Oder man läuft zu einer Dönerbude und sagt: "Eine Portion Dönerfleisch mit Krautsalat, bitte." "Döner im Brot oder Dönerteller?", entgegnet der Mann hinter dem Tresen. "Dönerteller", das weiß der erfahrene Zugereiste, bedeutet mindestens fünf Pfund schmieriger Pommes dazu, und man will ja wenigstens die Illusion einer bewussten Ernährung aufrechterhalten. Also: "Einfach etwas Fleisch mit Krautsalat, bitte!" "Haben wir nicht", sagt der Mann hinter dem Tresen. "Wir haben nur Döner im Brot oder Dönerteller." Neben ihm hängt ein Dönerspieß, vor ihm in der Auslage steht eine Schale Krautsalat. Da ist es an der Zeit, mal ein wenig bockig zu werden und, nur so als Drohkulisse und um die Sache voranzubringen, zu sagen: "Dann werden wir uns wohl nicht einig werden." Doch der Mann zuckt nur mit den Achseln und wendet sich dem nächsten Kunden zu. Unglaublich: Wenn schon Menschen aus Ländern, die für ihre Gastfreundschaft geradezu berüchtigt sind, sich dem rüden Berliner Dienstleistungs-Mainstream anpassen, dann gute Nacht.

Berlin?

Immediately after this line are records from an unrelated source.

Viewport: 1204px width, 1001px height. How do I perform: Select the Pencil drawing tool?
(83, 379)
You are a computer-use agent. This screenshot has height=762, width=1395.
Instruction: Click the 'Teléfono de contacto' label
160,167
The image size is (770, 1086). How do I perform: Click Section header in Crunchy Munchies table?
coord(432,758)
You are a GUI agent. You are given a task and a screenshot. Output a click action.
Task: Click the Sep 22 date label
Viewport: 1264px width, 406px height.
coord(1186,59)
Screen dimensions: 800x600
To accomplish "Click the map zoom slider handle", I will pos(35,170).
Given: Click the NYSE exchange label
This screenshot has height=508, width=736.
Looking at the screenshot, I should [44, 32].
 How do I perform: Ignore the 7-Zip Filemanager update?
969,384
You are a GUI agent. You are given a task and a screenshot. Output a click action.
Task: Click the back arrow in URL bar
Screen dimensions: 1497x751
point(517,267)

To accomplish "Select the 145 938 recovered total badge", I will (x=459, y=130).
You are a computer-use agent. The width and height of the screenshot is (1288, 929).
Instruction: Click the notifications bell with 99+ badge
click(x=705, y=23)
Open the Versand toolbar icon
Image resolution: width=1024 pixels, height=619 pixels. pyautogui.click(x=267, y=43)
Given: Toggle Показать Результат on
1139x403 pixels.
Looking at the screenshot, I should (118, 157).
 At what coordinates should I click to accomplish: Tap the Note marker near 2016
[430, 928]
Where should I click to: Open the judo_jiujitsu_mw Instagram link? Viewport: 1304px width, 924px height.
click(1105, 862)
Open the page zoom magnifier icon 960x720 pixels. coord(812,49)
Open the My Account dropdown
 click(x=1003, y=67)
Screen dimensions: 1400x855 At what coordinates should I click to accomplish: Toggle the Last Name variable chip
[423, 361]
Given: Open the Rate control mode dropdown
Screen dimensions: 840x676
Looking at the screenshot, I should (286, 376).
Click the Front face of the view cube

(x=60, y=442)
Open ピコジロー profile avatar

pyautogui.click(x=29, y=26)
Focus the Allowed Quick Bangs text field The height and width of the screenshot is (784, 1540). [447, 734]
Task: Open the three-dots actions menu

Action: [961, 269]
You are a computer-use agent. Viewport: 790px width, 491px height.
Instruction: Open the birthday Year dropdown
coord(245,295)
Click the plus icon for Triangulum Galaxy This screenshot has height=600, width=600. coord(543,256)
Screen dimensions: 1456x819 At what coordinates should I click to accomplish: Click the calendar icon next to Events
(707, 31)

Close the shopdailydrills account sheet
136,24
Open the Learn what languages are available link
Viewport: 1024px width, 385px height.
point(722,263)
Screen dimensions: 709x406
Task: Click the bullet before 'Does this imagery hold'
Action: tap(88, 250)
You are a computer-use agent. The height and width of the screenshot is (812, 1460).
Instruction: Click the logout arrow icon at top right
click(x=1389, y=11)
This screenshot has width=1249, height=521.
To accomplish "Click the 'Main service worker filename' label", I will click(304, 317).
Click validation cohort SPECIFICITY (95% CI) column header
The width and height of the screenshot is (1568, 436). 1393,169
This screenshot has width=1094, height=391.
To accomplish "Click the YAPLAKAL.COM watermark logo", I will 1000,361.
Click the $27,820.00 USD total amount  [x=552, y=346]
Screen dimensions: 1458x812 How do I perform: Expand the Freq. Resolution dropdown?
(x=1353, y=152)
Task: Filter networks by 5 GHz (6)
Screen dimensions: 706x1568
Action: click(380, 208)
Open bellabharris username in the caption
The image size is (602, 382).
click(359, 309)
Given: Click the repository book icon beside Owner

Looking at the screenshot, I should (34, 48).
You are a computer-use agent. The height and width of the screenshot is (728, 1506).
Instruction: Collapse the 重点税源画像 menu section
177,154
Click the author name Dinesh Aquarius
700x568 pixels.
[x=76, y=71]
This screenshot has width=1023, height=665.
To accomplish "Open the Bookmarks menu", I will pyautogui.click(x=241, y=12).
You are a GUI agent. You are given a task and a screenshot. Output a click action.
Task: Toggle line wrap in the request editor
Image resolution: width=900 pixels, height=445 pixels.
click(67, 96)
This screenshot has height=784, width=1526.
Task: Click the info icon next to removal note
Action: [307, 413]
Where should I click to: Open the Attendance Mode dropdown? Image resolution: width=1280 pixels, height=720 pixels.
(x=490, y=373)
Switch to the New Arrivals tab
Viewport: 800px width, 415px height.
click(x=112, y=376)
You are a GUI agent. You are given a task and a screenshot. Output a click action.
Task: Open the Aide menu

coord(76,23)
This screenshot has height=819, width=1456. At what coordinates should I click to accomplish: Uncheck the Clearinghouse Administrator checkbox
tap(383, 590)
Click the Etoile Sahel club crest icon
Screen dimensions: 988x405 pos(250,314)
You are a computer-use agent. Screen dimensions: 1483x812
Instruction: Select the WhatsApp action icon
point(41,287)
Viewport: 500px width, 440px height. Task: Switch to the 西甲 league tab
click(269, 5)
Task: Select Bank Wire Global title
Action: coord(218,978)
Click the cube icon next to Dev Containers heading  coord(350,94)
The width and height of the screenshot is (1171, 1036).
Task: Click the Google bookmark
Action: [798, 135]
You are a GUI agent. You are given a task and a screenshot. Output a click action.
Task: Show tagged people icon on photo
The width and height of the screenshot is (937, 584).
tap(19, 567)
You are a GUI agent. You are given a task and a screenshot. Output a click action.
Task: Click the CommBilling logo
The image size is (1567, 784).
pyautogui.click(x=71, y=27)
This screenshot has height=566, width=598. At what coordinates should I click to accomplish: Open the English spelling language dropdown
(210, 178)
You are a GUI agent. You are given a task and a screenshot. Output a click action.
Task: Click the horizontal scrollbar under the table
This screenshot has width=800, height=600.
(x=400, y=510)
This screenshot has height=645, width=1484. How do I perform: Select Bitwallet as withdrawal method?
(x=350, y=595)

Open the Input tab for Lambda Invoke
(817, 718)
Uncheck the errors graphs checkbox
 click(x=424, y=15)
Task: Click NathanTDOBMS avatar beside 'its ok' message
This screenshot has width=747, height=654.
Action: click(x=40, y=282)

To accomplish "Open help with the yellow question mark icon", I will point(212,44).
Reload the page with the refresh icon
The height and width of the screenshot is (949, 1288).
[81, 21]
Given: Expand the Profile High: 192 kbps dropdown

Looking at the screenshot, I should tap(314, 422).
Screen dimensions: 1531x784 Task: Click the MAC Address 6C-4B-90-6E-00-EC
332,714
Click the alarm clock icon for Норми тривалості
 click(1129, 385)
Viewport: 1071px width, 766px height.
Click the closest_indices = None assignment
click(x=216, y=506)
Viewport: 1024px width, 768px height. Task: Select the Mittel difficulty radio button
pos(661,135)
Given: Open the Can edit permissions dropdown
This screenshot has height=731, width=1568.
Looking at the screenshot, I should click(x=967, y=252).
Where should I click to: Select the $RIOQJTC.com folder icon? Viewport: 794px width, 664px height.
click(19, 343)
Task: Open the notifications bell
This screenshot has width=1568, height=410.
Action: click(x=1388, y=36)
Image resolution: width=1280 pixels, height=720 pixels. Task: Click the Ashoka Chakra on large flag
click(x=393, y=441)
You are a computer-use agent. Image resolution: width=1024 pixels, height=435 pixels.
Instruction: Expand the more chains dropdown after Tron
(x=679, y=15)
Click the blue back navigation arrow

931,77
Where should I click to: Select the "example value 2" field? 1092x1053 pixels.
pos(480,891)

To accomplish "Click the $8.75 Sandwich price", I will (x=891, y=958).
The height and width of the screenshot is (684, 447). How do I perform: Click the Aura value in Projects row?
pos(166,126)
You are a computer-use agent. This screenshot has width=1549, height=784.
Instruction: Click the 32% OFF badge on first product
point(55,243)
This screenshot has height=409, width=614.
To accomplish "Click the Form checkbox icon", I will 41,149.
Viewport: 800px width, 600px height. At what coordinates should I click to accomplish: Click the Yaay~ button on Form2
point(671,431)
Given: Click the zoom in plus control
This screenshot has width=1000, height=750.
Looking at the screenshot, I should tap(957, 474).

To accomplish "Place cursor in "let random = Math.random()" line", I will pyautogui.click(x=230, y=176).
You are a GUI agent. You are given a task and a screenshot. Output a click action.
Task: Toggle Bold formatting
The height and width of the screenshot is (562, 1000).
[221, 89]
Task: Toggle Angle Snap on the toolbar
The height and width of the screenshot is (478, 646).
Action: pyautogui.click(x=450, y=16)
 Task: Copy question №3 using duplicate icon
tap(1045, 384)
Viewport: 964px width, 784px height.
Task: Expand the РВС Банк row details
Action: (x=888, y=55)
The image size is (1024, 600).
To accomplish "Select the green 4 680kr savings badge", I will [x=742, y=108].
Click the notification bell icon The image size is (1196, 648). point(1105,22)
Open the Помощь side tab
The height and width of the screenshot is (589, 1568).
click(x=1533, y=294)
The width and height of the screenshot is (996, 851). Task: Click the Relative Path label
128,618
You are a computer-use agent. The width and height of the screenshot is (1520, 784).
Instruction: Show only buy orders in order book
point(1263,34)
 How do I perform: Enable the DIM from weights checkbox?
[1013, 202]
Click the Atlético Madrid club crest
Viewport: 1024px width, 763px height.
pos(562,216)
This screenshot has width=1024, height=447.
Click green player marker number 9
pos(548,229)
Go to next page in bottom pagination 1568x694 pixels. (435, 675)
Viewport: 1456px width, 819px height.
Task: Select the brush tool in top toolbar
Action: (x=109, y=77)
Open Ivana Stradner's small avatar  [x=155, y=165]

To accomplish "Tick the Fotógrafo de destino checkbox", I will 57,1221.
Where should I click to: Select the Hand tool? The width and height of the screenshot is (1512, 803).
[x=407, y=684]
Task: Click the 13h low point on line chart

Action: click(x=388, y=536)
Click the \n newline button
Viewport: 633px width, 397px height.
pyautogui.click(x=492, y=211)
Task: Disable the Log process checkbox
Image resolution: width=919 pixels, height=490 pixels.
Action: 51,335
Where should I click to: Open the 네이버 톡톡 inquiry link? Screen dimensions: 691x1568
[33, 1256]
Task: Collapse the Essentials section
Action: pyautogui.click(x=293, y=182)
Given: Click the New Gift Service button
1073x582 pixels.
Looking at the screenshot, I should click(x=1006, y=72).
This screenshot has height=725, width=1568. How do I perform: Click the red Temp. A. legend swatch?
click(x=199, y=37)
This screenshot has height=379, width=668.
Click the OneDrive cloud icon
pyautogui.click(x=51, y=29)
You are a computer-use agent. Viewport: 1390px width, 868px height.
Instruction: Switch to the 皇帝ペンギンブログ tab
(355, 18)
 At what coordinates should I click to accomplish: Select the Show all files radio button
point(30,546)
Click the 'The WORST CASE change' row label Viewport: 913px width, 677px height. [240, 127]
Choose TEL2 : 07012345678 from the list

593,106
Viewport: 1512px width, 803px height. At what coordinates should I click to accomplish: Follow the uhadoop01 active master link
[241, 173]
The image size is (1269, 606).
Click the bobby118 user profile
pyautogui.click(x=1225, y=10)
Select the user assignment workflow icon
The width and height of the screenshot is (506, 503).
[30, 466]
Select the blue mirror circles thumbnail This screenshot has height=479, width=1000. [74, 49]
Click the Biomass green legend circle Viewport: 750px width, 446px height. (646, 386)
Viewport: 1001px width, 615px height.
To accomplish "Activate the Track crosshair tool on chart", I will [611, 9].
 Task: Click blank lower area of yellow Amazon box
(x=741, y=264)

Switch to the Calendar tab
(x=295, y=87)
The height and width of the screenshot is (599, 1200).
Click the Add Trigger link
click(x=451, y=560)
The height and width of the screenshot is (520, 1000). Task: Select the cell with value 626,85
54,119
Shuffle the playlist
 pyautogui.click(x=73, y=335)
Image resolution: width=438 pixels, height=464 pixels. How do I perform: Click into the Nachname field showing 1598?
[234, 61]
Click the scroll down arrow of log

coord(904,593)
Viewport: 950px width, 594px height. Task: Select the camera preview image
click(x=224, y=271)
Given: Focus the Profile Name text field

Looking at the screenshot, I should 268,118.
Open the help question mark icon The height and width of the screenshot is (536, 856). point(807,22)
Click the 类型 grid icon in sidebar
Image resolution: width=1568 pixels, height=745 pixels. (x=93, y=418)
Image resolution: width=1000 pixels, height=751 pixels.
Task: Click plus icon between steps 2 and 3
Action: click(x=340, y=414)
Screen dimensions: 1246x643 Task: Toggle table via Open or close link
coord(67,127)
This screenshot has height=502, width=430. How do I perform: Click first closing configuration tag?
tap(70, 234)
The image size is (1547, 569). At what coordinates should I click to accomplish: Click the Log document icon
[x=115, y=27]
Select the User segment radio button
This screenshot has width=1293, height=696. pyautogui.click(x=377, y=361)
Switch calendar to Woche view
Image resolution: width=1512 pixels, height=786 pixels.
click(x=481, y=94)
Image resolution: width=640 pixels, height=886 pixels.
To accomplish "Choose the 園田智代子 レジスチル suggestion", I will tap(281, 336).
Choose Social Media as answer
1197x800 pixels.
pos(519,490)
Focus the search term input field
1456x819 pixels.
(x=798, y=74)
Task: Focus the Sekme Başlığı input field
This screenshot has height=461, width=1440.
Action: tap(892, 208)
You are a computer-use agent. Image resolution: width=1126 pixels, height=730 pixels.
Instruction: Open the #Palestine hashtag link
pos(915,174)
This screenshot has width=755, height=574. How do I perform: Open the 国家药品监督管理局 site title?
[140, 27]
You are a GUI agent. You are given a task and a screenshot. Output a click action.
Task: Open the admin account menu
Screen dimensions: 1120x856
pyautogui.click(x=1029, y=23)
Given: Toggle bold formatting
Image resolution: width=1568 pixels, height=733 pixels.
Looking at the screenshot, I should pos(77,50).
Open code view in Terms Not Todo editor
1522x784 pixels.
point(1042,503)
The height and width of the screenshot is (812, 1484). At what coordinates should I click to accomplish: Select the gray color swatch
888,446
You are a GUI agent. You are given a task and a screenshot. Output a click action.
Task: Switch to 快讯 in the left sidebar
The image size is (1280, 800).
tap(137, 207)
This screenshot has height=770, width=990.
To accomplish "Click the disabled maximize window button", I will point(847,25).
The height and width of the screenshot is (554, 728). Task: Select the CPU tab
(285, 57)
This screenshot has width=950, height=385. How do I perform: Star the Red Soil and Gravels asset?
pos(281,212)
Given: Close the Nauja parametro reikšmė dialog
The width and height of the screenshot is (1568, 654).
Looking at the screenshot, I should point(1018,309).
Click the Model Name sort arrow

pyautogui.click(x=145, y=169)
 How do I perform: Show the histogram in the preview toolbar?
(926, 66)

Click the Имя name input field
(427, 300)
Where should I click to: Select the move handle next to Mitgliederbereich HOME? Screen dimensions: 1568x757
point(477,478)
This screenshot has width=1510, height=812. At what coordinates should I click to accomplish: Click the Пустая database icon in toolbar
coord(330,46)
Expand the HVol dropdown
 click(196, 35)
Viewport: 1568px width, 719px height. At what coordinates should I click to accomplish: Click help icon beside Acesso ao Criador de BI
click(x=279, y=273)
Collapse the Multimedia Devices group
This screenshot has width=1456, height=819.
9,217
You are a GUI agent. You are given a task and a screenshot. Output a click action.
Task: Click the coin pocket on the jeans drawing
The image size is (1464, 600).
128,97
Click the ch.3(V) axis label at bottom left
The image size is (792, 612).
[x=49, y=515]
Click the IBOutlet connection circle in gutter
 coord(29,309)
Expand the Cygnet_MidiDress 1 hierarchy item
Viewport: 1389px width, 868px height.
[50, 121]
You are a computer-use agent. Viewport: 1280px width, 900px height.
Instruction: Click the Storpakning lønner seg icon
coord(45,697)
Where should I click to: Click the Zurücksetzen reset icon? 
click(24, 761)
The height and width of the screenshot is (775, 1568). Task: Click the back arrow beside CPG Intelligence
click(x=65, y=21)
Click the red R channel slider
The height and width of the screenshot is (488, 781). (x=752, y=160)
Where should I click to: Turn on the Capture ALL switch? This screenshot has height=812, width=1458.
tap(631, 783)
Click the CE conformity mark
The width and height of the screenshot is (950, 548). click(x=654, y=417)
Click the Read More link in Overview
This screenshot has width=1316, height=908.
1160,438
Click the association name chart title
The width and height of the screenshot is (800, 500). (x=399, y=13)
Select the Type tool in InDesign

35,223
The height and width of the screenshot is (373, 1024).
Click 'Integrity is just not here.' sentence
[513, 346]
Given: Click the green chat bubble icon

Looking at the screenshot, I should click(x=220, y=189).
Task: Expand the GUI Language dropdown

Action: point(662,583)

Hauptsache weg!

Warum ich das alles erzähle? Weil es etwas Licht in eine Beobachtung der aktuellen Transferperiode bringen kann: Hertha BSC laufen die Leute weg. Gerade die jungen, die der Klub selbst ausgebildet hat, seien es die Brüder Boateng, der talentierte Torwart Pellatz, der offensive Ashkan Dejagah und der defensive Christopher Schorch. Vordergründig betrachtet, geht es dabei ums Geld, vielleicht auch um sportliche Perspektiven, aber möglicherweise steckt etwas ganz anderes dahinter: verletzte Seelen. Einmal zu oft vom Busfahrer angeblafft, traumatische Erfahrungen beim Dönerkauf, wer weiß. Steter Tropfen höhlt den Stein. Für diese Theorie spricht, dass das Fluchtziel in einigen Fällen wahllos erscheint. Wen es, wie einen Dejagah, nach Wolfsburg zieht, der will einfach nur raus, Hauptsache weg. Und vielleicht ist ja das Binnenklima auf dem Klubgelände der Hertha ebenso schroff wie das der Dienstleistungswüste Berlin. Vielleicht verströmt der Verein selbst das so spröde wie eisige Charisma eines Fahrers der Berliner Verkehrsbetriebe. Dann allerdings steht es um Hertha BSC noch schlimmer, als alle dachten.